Start of EXTRACTED ENTRIES

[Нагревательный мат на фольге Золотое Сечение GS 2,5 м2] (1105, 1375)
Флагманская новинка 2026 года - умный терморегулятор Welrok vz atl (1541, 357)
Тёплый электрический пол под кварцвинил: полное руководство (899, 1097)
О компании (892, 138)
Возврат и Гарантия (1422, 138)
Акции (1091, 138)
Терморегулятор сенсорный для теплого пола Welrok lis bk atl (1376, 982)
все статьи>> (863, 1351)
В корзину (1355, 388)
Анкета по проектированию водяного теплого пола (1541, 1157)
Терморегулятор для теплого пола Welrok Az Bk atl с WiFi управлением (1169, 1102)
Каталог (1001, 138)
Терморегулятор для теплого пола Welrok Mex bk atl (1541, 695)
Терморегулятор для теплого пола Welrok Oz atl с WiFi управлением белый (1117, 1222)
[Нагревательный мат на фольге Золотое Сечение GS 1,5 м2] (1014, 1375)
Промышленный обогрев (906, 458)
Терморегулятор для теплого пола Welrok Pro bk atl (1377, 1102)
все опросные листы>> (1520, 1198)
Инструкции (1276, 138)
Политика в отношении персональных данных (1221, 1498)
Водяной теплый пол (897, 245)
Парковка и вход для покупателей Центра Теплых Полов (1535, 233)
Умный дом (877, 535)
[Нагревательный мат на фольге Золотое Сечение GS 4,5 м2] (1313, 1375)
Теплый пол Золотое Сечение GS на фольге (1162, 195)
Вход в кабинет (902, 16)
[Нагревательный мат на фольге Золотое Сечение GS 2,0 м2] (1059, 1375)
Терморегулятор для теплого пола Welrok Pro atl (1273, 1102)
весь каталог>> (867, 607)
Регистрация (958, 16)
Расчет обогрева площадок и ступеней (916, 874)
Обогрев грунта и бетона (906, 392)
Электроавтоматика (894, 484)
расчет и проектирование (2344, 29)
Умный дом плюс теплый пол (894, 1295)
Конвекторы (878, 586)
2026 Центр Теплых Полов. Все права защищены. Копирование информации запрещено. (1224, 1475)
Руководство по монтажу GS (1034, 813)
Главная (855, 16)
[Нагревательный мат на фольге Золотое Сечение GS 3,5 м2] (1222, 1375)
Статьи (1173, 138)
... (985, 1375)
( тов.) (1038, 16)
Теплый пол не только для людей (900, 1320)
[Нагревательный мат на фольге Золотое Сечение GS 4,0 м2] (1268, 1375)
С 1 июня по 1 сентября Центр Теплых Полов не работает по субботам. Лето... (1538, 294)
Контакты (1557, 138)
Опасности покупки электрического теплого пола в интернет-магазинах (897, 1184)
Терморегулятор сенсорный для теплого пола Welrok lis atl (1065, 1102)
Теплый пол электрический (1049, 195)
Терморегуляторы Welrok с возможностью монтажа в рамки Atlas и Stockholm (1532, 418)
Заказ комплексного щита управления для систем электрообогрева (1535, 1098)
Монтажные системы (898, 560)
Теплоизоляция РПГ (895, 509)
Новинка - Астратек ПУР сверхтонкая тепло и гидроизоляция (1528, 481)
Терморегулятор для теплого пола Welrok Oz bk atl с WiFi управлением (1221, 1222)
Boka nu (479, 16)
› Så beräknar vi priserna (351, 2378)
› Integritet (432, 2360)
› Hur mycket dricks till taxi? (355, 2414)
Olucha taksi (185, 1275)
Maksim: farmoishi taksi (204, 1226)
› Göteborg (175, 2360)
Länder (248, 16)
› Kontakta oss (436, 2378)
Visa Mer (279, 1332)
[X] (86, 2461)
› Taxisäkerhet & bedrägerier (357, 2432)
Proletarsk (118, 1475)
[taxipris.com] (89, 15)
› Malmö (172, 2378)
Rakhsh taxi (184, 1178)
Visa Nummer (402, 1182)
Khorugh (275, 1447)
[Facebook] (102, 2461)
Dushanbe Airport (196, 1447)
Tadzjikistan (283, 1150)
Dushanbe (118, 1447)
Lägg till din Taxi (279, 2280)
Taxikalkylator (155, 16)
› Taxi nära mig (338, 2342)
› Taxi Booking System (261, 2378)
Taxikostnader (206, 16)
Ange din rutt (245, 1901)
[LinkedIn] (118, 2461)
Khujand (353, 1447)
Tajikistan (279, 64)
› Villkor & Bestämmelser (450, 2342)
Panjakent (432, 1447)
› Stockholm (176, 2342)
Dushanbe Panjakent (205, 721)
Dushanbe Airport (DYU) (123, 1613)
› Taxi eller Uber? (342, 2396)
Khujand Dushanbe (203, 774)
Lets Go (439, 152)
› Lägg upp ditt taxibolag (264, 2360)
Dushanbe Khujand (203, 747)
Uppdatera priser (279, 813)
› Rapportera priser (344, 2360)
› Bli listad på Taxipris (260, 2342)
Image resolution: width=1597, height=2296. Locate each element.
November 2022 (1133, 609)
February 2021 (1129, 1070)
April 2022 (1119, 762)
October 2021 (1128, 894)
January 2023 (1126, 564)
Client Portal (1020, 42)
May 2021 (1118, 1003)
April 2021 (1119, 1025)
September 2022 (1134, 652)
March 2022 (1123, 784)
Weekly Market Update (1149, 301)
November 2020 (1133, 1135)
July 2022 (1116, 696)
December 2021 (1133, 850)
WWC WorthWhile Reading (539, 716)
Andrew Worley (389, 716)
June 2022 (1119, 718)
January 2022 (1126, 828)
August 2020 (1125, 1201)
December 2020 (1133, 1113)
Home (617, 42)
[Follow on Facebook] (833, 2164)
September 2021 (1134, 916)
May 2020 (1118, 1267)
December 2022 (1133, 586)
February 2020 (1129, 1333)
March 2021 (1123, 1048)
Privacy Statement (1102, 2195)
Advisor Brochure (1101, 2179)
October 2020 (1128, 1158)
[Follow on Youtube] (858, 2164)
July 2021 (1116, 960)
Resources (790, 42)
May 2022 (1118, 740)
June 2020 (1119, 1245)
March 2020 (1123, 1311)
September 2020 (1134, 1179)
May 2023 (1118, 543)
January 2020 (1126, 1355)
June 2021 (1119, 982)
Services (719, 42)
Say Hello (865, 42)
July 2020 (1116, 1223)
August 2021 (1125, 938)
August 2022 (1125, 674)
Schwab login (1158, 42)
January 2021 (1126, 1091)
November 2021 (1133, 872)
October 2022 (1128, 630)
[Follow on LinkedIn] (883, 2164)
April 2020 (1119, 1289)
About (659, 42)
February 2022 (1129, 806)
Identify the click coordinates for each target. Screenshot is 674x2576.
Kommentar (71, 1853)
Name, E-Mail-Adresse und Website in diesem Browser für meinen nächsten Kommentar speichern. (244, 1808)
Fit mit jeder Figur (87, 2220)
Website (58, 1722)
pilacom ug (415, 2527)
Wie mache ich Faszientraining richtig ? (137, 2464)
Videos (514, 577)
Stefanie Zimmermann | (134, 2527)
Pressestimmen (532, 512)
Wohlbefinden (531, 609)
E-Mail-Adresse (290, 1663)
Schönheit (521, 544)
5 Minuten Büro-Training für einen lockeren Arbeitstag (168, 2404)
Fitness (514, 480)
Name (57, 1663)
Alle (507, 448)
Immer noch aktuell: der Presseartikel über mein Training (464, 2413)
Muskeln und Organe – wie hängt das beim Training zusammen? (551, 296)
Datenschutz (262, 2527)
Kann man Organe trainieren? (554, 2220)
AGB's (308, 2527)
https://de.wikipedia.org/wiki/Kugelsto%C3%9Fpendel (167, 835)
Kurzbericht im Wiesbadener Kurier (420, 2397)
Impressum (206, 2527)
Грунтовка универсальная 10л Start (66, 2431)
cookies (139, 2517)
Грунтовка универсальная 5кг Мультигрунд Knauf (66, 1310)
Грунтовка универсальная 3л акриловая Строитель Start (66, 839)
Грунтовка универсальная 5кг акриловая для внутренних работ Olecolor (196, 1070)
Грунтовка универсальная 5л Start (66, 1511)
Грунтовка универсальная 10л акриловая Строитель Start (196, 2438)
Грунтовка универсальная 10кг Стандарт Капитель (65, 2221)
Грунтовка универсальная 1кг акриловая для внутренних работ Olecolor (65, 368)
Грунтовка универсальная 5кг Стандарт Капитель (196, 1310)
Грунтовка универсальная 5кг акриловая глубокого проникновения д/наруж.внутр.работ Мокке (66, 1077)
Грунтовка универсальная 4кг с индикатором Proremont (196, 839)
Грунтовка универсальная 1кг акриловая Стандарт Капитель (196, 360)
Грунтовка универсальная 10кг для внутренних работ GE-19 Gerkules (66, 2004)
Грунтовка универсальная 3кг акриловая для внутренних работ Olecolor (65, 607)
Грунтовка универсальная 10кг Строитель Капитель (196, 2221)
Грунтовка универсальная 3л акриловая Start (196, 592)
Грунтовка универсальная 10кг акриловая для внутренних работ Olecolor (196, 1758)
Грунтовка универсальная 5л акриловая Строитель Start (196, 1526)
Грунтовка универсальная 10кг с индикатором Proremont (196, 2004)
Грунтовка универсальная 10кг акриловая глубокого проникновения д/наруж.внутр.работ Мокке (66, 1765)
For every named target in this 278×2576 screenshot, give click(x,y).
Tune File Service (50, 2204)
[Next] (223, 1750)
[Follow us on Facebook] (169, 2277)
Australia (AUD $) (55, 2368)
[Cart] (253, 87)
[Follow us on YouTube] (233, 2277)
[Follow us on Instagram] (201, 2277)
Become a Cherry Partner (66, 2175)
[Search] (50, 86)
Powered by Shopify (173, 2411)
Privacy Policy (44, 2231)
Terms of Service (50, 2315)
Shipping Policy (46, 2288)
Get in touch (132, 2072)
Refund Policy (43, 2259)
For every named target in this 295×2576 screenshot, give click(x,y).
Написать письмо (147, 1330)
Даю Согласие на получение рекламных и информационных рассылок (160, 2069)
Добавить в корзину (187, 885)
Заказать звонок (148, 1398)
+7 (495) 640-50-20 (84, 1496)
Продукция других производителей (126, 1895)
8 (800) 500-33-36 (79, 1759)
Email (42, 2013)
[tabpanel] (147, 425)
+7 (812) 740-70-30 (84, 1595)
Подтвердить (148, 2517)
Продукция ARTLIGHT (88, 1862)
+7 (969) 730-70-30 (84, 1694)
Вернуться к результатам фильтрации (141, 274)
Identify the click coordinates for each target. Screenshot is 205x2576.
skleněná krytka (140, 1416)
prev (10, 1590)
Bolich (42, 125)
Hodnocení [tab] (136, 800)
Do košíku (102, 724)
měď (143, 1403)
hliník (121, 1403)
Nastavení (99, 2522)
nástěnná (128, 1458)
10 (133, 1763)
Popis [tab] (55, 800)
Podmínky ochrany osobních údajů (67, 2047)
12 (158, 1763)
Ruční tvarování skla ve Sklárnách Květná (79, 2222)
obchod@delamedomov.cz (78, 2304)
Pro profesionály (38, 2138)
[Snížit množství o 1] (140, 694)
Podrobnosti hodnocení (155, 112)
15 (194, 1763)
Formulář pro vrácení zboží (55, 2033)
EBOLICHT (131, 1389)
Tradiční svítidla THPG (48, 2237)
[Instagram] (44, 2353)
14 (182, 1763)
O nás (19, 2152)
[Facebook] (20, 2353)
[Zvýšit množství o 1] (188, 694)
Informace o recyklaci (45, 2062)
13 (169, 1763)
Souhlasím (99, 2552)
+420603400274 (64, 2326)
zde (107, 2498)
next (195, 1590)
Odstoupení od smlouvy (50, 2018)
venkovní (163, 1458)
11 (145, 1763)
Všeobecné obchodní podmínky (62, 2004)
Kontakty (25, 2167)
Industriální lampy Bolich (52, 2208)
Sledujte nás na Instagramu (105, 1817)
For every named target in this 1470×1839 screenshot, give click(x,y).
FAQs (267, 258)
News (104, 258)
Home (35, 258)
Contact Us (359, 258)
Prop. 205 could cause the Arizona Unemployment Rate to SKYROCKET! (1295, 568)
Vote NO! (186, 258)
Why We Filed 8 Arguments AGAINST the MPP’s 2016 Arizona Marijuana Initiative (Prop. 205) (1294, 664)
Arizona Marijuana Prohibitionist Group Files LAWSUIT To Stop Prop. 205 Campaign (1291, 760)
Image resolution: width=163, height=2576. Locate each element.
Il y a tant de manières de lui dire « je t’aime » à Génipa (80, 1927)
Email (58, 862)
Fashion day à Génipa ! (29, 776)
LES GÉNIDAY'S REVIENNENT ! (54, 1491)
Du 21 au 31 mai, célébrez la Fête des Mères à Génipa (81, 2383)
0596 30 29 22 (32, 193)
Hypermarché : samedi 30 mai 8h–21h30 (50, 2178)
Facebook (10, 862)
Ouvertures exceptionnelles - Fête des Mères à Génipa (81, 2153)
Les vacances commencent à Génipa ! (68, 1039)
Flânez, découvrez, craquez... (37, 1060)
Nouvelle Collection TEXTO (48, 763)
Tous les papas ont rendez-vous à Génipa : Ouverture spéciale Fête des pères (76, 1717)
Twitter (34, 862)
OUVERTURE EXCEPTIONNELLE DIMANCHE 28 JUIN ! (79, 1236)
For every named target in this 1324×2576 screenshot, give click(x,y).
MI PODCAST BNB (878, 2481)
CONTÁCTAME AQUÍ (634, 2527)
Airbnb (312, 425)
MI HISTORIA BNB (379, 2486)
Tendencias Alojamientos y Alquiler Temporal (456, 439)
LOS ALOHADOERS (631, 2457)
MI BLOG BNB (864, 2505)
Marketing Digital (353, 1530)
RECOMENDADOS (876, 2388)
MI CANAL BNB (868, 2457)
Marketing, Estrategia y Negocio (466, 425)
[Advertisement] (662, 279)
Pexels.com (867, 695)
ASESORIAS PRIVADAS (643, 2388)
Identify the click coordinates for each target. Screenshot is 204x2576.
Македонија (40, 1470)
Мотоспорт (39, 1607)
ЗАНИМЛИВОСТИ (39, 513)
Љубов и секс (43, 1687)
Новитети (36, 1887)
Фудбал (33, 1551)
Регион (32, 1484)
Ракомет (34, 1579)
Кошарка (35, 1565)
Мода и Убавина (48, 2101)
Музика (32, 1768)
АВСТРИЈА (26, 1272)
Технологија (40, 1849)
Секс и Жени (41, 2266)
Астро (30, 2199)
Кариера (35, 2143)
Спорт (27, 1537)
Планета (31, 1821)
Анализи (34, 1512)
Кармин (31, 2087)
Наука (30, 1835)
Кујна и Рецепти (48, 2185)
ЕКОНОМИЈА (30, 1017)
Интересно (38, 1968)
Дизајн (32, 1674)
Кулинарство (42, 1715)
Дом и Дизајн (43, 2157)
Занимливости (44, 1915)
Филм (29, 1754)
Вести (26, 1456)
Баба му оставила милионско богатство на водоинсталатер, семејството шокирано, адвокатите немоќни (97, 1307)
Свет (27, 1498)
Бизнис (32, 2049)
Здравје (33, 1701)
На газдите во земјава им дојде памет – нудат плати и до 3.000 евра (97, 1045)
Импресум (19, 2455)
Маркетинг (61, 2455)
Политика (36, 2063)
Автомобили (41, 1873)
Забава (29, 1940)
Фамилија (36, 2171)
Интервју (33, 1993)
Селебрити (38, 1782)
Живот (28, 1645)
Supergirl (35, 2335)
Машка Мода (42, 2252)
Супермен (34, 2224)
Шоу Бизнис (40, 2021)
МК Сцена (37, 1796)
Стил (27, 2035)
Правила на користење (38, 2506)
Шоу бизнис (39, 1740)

End of EXTRACTED ENTRIES

[WHAT NEEDS TO BE DONE]: The answer must consist of each line from the data that includes the string "внутренних".

[TASK SOLUTION]:
Грунтовка универсальная 5кг акриловая для внутренних работ Olecolor (196, 1070)
Грунтовка универсальная 1кг акриловая для внутренних работ Olecolor (65, 368)
Грунтовка универсальная 10кг для внутренних работ GE-19 Gerkules (66, 2004)
Грунтовка универсальная 3кг акриловая для внутренних работ Olecolor (65, 607)
Грунтовка универсальная 10кг акриловая для внутренних работ Olecolor (196, 1758)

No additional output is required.